Data on finding visible targets
=-=-=

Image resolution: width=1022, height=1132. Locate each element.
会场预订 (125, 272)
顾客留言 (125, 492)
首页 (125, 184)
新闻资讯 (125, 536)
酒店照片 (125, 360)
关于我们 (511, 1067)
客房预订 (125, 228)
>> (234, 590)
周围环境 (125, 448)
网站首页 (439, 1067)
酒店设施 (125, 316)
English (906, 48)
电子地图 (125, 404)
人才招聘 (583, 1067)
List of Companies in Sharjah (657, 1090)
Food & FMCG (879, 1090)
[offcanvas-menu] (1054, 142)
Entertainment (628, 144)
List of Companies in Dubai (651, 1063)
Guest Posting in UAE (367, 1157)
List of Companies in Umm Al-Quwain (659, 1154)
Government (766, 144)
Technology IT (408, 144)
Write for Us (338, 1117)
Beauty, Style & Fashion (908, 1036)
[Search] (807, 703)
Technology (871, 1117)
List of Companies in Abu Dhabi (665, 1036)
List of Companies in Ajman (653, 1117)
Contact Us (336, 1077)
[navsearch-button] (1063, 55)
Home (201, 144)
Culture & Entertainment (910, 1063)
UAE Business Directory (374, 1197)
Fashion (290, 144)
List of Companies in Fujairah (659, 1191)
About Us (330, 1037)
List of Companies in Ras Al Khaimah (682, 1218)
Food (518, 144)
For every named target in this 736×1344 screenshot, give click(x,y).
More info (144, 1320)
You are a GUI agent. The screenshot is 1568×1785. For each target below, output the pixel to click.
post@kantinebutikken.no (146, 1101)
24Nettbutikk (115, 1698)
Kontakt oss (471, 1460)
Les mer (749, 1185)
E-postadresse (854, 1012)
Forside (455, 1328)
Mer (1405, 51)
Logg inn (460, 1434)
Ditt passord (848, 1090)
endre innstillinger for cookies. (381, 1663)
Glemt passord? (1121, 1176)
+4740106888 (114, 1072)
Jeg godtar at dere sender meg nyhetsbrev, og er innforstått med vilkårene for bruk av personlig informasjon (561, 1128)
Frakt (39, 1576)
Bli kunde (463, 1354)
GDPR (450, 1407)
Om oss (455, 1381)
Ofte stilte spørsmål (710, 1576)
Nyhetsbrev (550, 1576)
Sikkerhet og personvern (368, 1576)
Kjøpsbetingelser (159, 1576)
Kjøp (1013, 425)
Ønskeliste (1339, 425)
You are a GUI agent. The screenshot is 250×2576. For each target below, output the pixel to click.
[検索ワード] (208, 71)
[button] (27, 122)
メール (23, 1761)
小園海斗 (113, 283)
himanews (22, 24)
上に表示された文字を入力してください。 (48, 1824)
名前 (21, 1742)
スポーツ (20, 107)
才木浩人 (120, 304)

=-=-=

» **What needs to be done**
Turn the rows above into a Markdown table with the columns No. and Line, numbering each row and leaving out blank lines.

» **Final result**
| No. | Line |
|---|---|
| 1 | Image resolution: width=1022, height=1132. Locate each element. |
| 2 | 会场预订 (125, 272) |
| 3 | 顾客留言 (125, 492) |
| 4 | 首页 (125, 184) |
| 5 | 新闻资讯 (125, 536) |
| 6 | 酒店照片 (125, 360) |
| 7 | 关于我们 (511, 1067) |
| 8 | 客房预订 (125, 228) |
| 9 | >> (234, 590) |
| 10 | 周围环境 (125, 448) |
| 11 | 网站首页 (439, 1067) |
| 12 | 酒店设施 (125, 316) |
| 13 | English (906, 48) |
| 14 | 电子地图 (125, 404) |
| 15 | 人才招聘 (583, 1067) |
| 16 | List of Companies in Sharjah (657, 1090) |
| 17 | Food & FMCG (879, 1090) |
| 18 | [offcanvas-menu] (1054, 142) |
| 19 | Entertainment (628, 144) |
| 20 | List of Companies in Dubai (651, 1063) |
| 21 | Guest Posting in UAE (367, 1157) |
| 22 | List of Companies in Umm Al-Quwain (659, 1154) |
| 23 | Government (766, 144) |
| 24 | Technology IT (408, 144) |
| 25 | Write for Us (338, 1117) |
| 26 | Beauty, Style & Fashion (908, 1036) |
| 27 | [Search] (807, 703) |
| 28 | Technology (871, 1117) |
| 29 | List of Companies in Abu Dhabi (665, 1036) |
| 30 | List of Companies in Ajman (653, 1117) |
| 31 | Contact Us (336, 1077) |
| 32 | [navsearch-button] (1063, 55) |
| 33 | Home (201, 144) |
| 34 | Culture & Entertainment (910, 1063) |
| 35 | UAE Business Directory (374, 1197) |
| 36 | Fashion (290, 144) |
| 37 | List of Companies in Fujairah (659, 1191) |
| 38 | About Us (330, 1037) |
| 39 | List of Companies in Ras Al Khaimah (682, 1218) |
| 40 | Food (518, 144) |
| 41 | For every named target in this 736×1344 screenshot, give click(x,y). |
| 42 | More info (144, 1320) |
| 43 | You are a GUI agent. The screenshot is 1568×1785. For each target below, output the pixel to click. |
| 44 | post@kantinebutikken.no (146, 1101) |
| 45 | 24Nettbutikk (115, 1698) |
| 46 | Kontakt oss (471, 1460) |
| 47 | Les mer (749, 1185) |
| 48 | E-postadresse (854, 1012) |
| 49 | Forside (455, 1328) |
| 50 | Mer (1405, 51) |
| 51 | Logg inn (460, 1434) |
| 52 | Ditt passord (848, 1090) |
| 53 | endre innstillinger for cookies. (381, 1663) |
| 54 | Glemt passord? (1121, 1176) |
| 55 | +4740106888 (114, 1072) |
| 56 | Jeg godtar at dere sender meg nyhetsbrev, og er innforstått med vilkårene for bruk av personlig informasjon (561, 1128) |
| 57 | Frakt (39, 1576) |
| 58 | Bli kunde (463, 1354) |
| 59 | GDPR (450, 1407) |
| 60 | Om oss (455, 1381) |
| 61 | Ofte stilte spørsmål (710, 1576) |
| 62 | Nyhetsbrev (550, 1576) |
| 63 | Sikkerhet og personvern (368, 1576) |
| 64 | Kjøpsbetingelser (159, 1576) |
| 65 | Kjøp (1013, 425) |
| 66 | Ønskeliste (1339, 425) |
| 67 | You are a GUI agent. The screenshot is 250×2576. For each target below, output the pixel to click. |
| 68 | [検索ワード] (208, 71) |
| 69 | [button] (27, 122) |
| 70 | メール (23, 1761) |
| 71 | 小園海斗 (113, 283) |
| 72 | himanews (22, 24) |
| 73 | 上に表示された文字を入力してください。 (48, 1824) |
| 74 | 名前 (21, 1742) |
| 75 | スポーツ (20, 107) |
| 76 | 才木浩人 (120, 304) |